Nick is a veterinary surgeon specialising in farm animals. He completed his PhD at the University of Cambridge's Department of Veterinary Medicine.

Watching

Is raw milk, or unpasteurised milk, generally safe to drink?

So, in terms of inherent substances in the milk, yeah, there isn't anything per se that we need to take care of in cow's milk, in normal healthy cows. Normal healthy cows being the big caveat here, because if you have got some subclinical mastitis - mastitis is a very, very common infection that may be shed into the milk. That won't necessarily be great for a human drinking it. 

The big one that you would be concerned about with unpasteurised milk is tuberculosis, bovine tuberculosis. So, the way that milk is pasteurised in the UK, pasteurisation is not a standardised process. When you pasteurise, you pasteurise with a given pathogen in mind. So, pasteurisation is heat treatment, right? But, how hot and for how long are the questions.

The protocols that we use as standard for processing milk in the UK are intended to reduce the load of bovine TB, because back in the 50s, post-war, we were trying to ramp up agriculture, because we'd all been starving for a few years. No one liked rationing from what I'm told. I wouldn't like it either. Bovine TB was a big deal. So, they put in place a control program from then, and pasteurisation was one of the elements of that, to stop it spreading through the human population. 
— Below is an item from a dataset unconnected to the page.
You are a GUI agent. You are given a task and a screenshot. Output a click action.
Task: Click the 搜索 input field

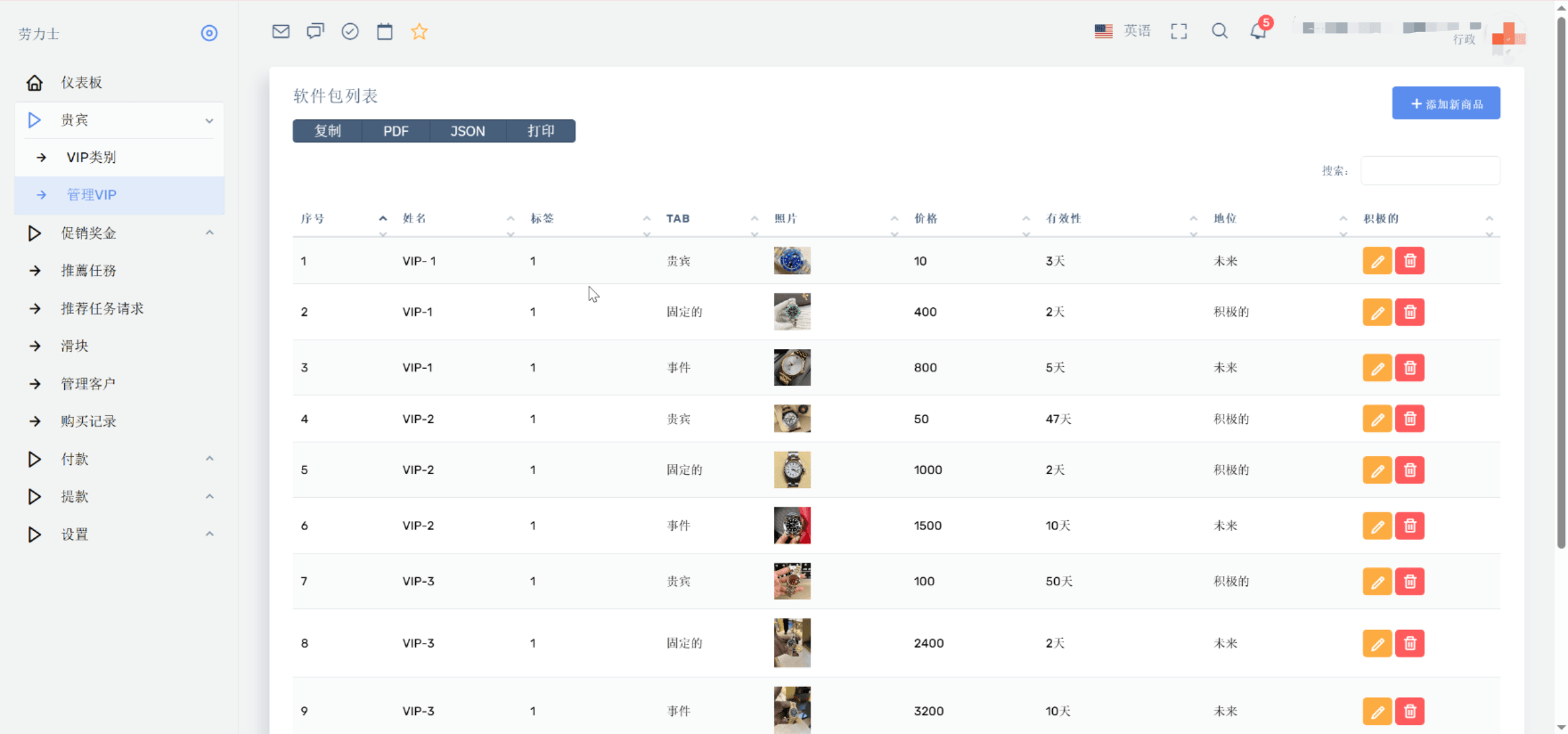(x=1430, y=171)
Now, TB is kind of making a bit of a comeback in humans, but typically in overcrowded urban areas, and human TB rather than bovine TB. So, that would be my main concern about drinking raw milk. 
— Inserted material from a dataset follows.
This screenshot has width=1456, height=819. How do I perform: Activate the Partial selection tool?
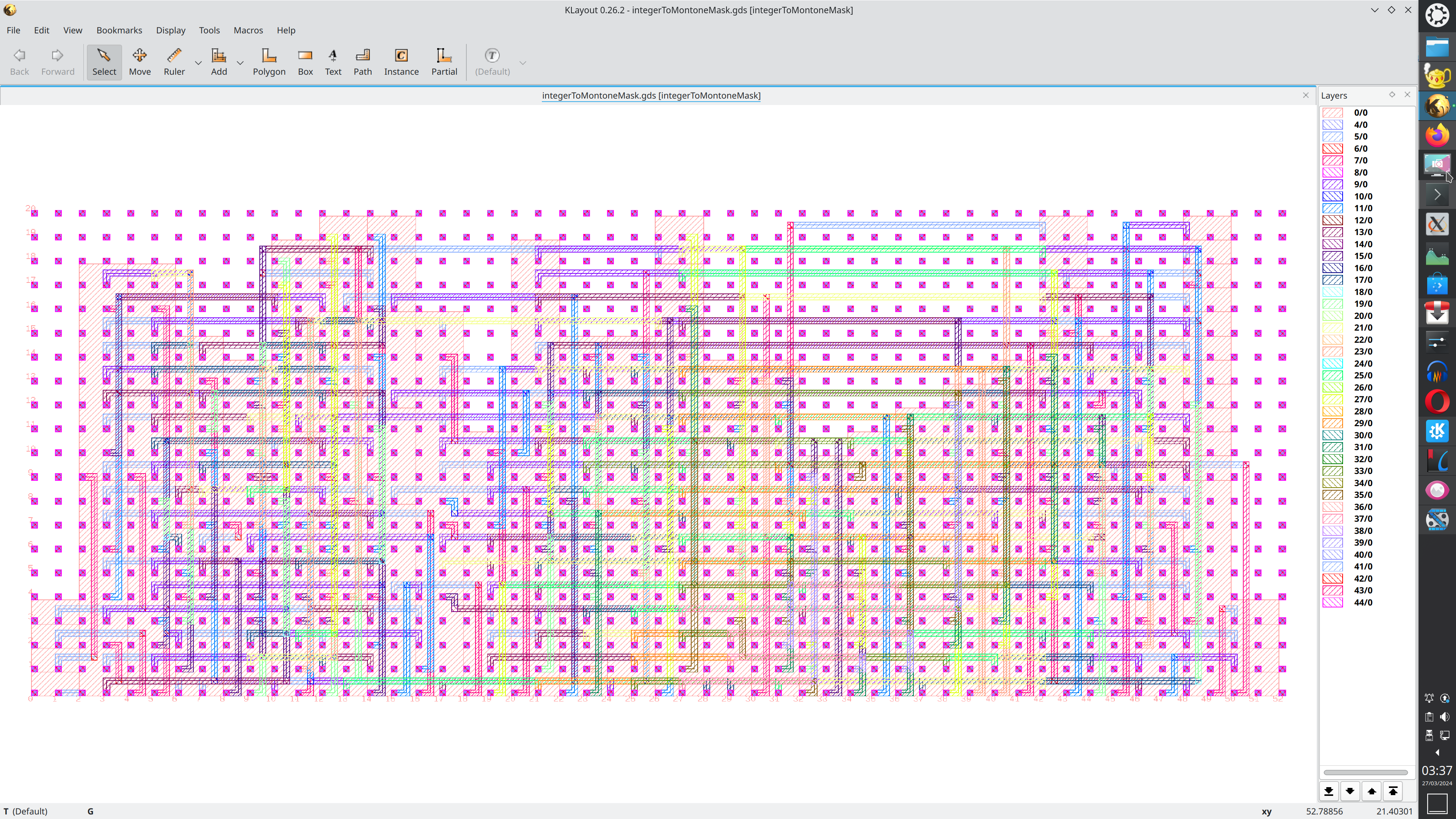[444, 61]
Full disclosure, I will happily drink raw milk. Quite a number of the farms around here and I try not to play favourites, because there's a lot of them who I'm connected with in some way. There's normally vending machines, so you could go along with your bottle. You pay, it's normally a pound, or £1.20 for a litre of milk. To a farmer, that's amazing. I can't highlight how amazing that is. So, classically, they'll be paid like 35, maybe 40p for a litre of milk. You've given them two and a half times that. So, that's really, really good in terms of their business. So yeah, I will happily do that. If I knew a farmer had issues with TB, I may be a little bit more reluctant. So, where I live as well is one of the higher risk TB areas of the UK. So maybe, here I'd be a little more reticent. If you're in a low TB area, you've probably got very little to worry about. Bit of a trade off. 
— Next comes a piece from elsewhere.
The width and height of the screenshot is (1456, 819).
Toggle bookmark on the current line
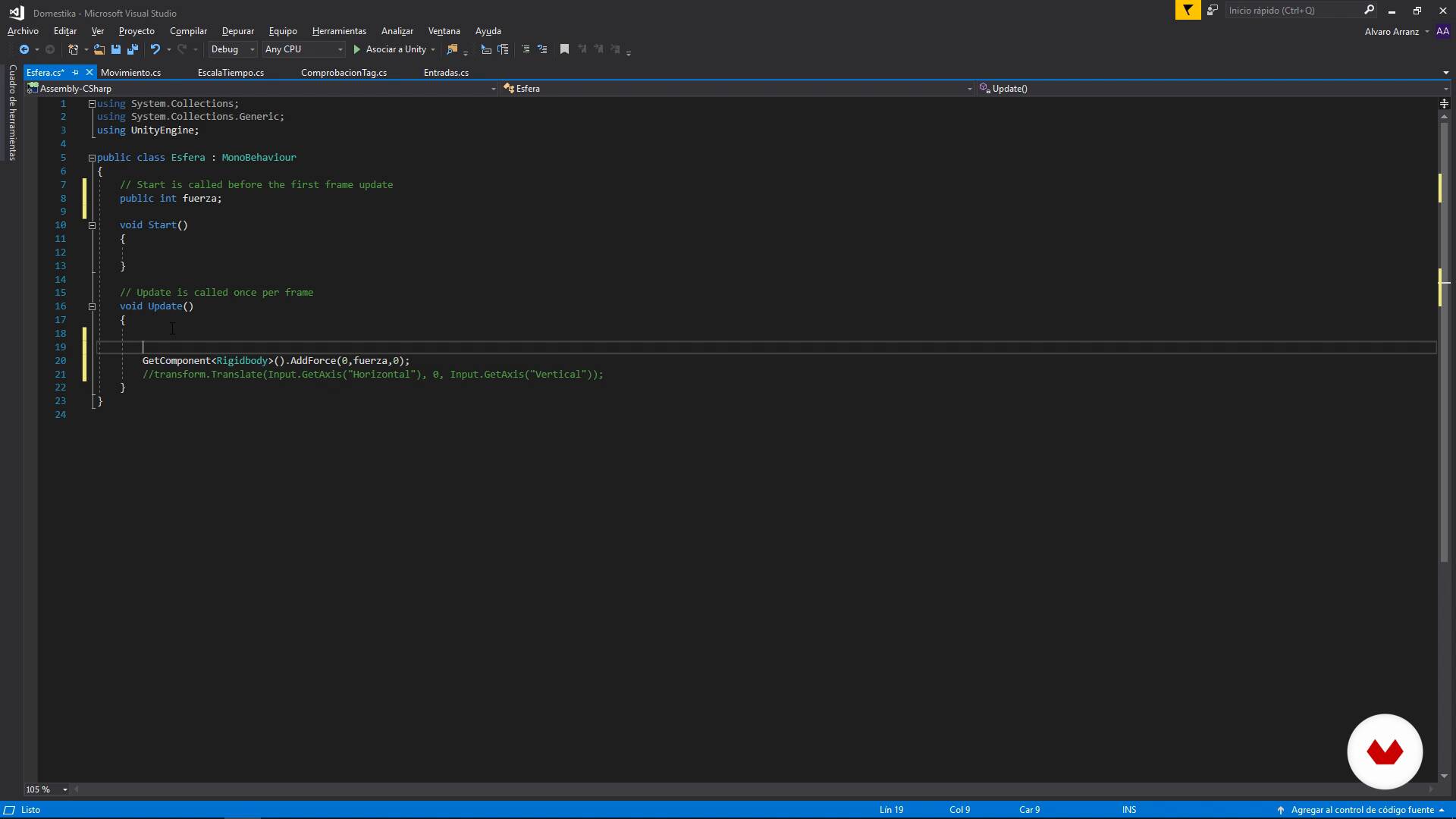click(x=564, y=49)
I guess probably in terms of feeding it to anyone immunocompromised, it's probably a no-no. Very young children, probably a no-no. But, for kind of healthy adults outside of the TB issue, which is an issue of everyone, probably pretty safe. But, on the other hand, we pasteurise for a reason, right? So, you forget the safety measures of your peril. Most of the time it'll be okay, but on the one that it isn't, it's probably going to be regretted. So, yeah, raw milk, tentative thumbs up.